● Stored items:
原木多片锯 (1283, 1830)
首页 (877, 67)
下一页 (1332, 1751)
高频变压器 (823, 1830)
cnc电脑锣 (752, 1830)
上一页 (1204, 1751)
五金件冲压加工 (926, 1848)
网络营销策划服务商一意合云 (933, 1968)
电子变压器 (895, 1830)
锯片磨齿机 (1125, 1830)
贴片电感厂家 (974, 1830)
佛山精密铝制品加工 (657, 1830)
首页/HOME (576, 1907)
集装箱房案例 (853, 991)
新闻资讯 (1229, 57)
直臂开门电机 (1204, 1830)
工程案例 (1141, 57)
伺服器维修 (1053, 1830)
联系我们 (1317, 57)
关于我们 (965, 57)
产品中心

● Task statement:
Keep to the lines from the one containing "五金件冲压加工 (926, 1848)" to the end of the entries above, and retype them exactly.

● Answer space:
五金件冲压加工 (926, 1848)
网络营销策划服务商一意合云 (933, 1968)
电子变压器 (895, 1830)
锯片磨齿机 (1125, 1830)
贴片电感厂家 (974, 1830)
佛山精密铝制品加工 (657, 1830)
首页/HOME (576, 1907)
集装箱房案例 (853, 991)
新闻资讯 (1229, 57)
直臂开门电机 (1204, 1830)
工程案例 (1141, 57)
伺服器维修 (1053, 1830)
联系我们 (1317, 57)
关于我们 (965, 57)
产品中心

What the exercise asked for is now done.